+++ GIVEN TEXT
In C, the register keyword simply means that the variable's address can't be taken. This stops you from doing anything that would prevent the compiler keeping it in a register, but doesn't require it to be in a register.
From https://en.cppreference.com/w/c/language/storage_duration
The register specifier is only allowed for objects declared at block scope, including function parameter lists. It indicates automatic storage duration and no linkage (which is the default for these kinds of declarations), but additionally hints the optimizer to store the value of this variable in a CPU register if possible. Regardless of whether this optimization takes place or not, variables declared register cannot be used as arguments to the address-of operator, cannot use alignas (since C11), and register arrays are not convertible to pointers.
It hasn't really done anything for years: Optimizing compilers already keep vars in regs whenever possible. For vars that are global or have had their address taken, then maybe only for part of a function, storing the result back to memory if the variable can't be optimized away.
BTW, register was officially deprecated in C++, and C++17 actually removed it from the language. https://en.cppreference.com/w/cpp/language/storage_duration.
Related: GNU C has register int foo asm("eax"); (or whatever other register), but even that is only guaranteed to have an effect when used as an operand to an inline-asm statement when used for local variables. In current GCC versions, it does cause the compiler to use that register for the variable, unless it needs to spill / reload it to stack memory across function calls or whatever.
https://gcc.gnu.org/onlinedocs/gcc/Local-Register-Variables.html
But in GNU C, you can use global register variables, where a register is dedicated to a global for the entire life of your program, hurting optimization of code that isn't using that variable. It's an interesting option but not one you should use.
C was designed to allow a compiler to generate assembly code for a function while it was being parsed, rather than having to read an entire function, examine it, and then produce code afterward. A compiler that has parsed a program as far as:
int test(void)
{
int x=0,y=0;
int *p = &y;
while(x < 10)
{
x++;
foo();
x++;
*p *= 3;
x++;
bar();
...
would have no way of knowing whether the value of x could be safely kept in a register across the call to foo and/or the operation on *p or whether it might be possible for foo to alter the value of x.
The purpose of the register keyword was effectively to tell the compiler that it would be safe keep the value of an object in a register across function calls or operations that write to pointers, even if it hasn't seen everything that code might do with the object. Such a meaning could be useful even today if passing the object's address to a nested function weren't a constraint violation, but a compiler was allowed to assume that in any context where a named-object lvalue was used, all operations would involve that named-object lvalue. If an object's address is never taken, no qualifier would be needed to invite such an assumption, but in cases where an object's address is taken but not persisted across conflicting operations involving the object, such a qualifier could give a compiler information it would otherwise not have.
++++++
+++ RECORDED INFORMATION
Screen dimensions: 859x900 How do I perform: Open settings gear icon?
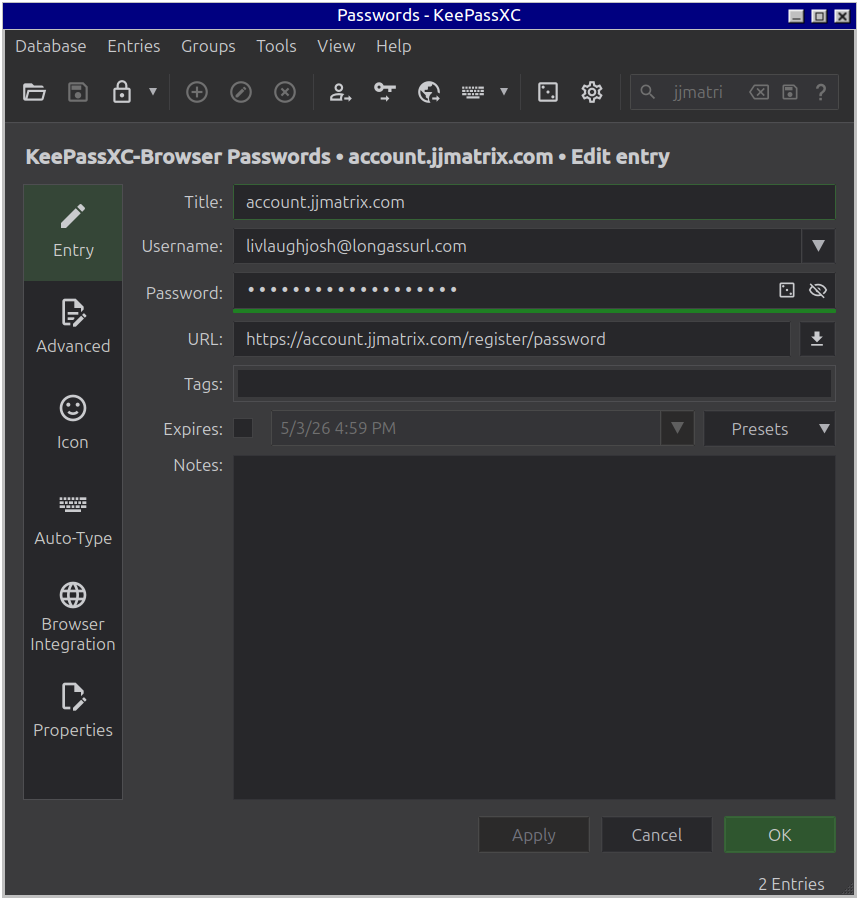tap(592, 92)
++++++
Write the next part of the discussion of the C register keyword above, picking up after its last sentence.

- [RESPONSE BELOW]:
Variables are normally stored on the stack. That is, a block of memory. The value of a variable is normally loaded into a register for manipulation and moved back to the stack (saved) if another variable is to be manipulated. Often the variable isn't even loaded into a register, it is manipulated on the stack.

Why C variables stored in specific memory locations?

Yesterday I had an interview where the interviewer asked me about the storage classes where variables are stored.
My answer war:
Local Variables are stored in Stack.
Register variables are stored in Register
Global & static variables are stored in data segment.
The memory created dynamically are stored in Heap.
The next question he asked me was: why are they getting stored in those specific memory area? Why is the Local variable not getting stored in register (though I need an auto variable getting used very frequently in my program)? Or why global or static variables are not getting stored in stack?
Then I was clueless. Please help me.
Because the storage area determines the scope and the lifetime of the variables.
You choose a storage specification depending on your requirement, i.e:
Lifetime: The duration you expect the particular variable needs to be alive and valid.
Scope: The scope(areas) where you expect the variable to be accessible.
In short, each storage area provides a different functionality and you need various functionality hence different storage areas.
The C language does not define where any variables are stored, actually. It does, however, define three storage classes: static, automatic, and dynamic.
Static variables are created during program initialization (prior to main()) and remain in existence until program termination. File-scope ('global') and static variables fall under the category. While these commonly are stored in the data segment, the C standard does not require this to be the case, and in some cases (eg, C interpreters) they may be stored in other locations, such as the heap.
Automatic variables are local variables declared in a function body. They are created when or before program flow reaches their declaration, and destroyed when they go out of scope; new instances of these variables are created for recursive function invocations. A stack is a convenient way to implement these variables, but again, it is not required. You could implement automatics in the heap as well, if you chose, and they're commonly placed in registers as well. In many cases, an automatic variable will move between the stack and heap during its lifetime.
Note that the register annotation for automatic variables is a hint - the compiler is not obligated to do anything with it, and indeed many modern compilers ignore it completely.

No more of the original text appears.